Board Attorney Joyce Chiles said Harper was in violation of having work done without permits or the Health Department OK, and she agreed with Stokes and Ware that the building should be removed from the property.

Despite the advice of those three, however, Self referred Harper to the Health Department, reminding her she can’t use the shed as a living quarters.

“Once you start allowing that to exist, ... you’re creating problems for Mr. Ware and me,” Stokes said.

The board also put off a decision on one of the county’s biggest garbage fee scofflaws. It opted to take a couple more weeks to review its policies on the operation of the solid waste department.

That followed Chiles’ reading of a letter from the Attorney General’s Office that said, “A county can’t allow motor vehicle tags to be issued to the owner unless all delinquent garbage collection fees have been paid.”

At issue was the bill racked up by Janie Jones, 305 Stevenson Trail Court, Itta Bena, totaling more than $2,150 in unpaid garbage collection fees. At $8.50 a month, that’s more than 21 years of unpaid bills.

Jones claimed she never received a bill because she didn’t have a mailing address until recently. She also claimed she was never issued a garbage cart. She said the mother of her boyfriend was getting the bills and allowing them to pile up until they broke up.

Jones didn’t say why she never inquired about garbage service or collection fees. She had been issued car tags every year until last month when she was told she’d have to square up with the county on the unpaid fees before she could legally drive her car again.

Chiles told her the county presumes every resident to be a generator of solid waste whether they have a garbage cart or not.

Supervisors seemed reluctant to tell Jones to pay up if she wanted her tags. District 3 Supervisor Anjuan Brown said the policy doesn’t consider what to do if the resident doesn’t receive a bill.

In other business:

• The board told Ulysses Kelly to work with Chancery Clerk Christine Lymon to see if there is money available for the county to sponsor a summer program Kelly ran last year teaching students about robotics and computer programming. Kelly, who is running for District 5 supervisor, had put in a request last August for money from the board in the current budget, but supervisors chose not to fund it.

• The county will consult with the city over the cost of placing a phone in its elevator. The courthouse elevator is currently in violation of state law because it doesn’t have a phone system that is compliant with the Americans With Disabilities Act and hooked up to a line monitored 24 hours a day.
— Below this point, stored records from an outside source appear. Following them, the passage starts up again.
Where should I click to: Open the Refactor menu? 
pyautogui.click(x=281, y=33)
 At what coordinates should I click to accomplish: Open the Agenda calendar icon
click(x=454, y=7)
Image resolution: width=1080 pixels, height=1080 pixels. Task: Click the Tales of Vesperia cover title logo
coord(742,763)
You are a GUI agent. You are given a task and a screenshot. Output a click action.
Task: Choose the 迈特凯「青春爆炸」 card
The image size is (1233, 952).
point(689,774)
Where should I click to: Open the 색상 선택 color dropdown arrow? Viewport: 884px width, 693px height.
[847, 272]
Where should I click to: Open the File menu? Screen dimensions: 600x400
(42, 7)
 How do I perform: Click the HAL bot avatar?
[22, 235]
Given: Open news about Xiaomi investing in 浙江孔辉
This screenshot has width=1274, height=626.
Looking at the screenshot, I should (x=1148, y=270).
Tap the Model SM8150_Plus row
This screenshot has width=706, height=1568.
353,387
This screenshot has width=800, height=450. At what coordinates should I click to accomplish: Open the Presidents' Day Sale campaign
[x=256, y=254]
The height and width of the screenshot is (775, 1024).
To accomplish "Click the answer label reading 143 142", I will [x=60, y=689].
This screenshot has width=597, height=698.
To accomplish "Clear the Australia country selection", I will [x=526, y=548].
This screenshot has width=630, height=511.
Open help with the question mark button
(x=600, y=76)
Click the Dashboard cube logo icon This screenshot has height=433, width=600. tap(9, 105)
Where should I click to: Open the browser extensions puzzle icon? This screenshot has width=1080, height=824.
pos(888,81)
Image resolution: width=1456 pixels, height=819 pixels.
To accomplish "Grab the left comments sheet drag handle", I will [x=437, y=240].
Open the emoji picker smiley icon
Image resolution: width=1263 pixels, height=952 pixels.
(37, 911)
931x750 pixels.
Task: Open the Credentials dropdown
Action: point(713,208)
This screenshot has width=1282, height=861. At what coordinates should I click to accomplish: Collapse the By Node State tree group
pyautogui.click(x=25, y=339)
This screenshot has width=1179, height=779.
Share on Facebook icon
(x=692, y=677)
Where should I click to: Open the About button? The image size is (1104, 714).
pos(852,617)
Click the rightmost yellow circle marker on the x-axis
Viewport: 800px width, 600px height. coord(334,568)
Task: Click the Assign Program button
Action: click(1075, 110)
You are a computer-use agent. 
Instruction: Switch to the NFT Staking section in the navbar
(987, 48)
The county received a $24,000 estimate to install such a phone.

• The board rescheduled a joint meeting with the Greenwood City Council to hear from the Greenwood Leflore Hospital Board and administration about their plans to correct the hospital’s financial situation. The meeting is scheduled for Monday, March 18 at 4 p.m.

• The board will advertise for bids for the purchase of eight high-capacity pumps that would be situated in Glendale, at North Court and in Browning to help alleviate flooding situations.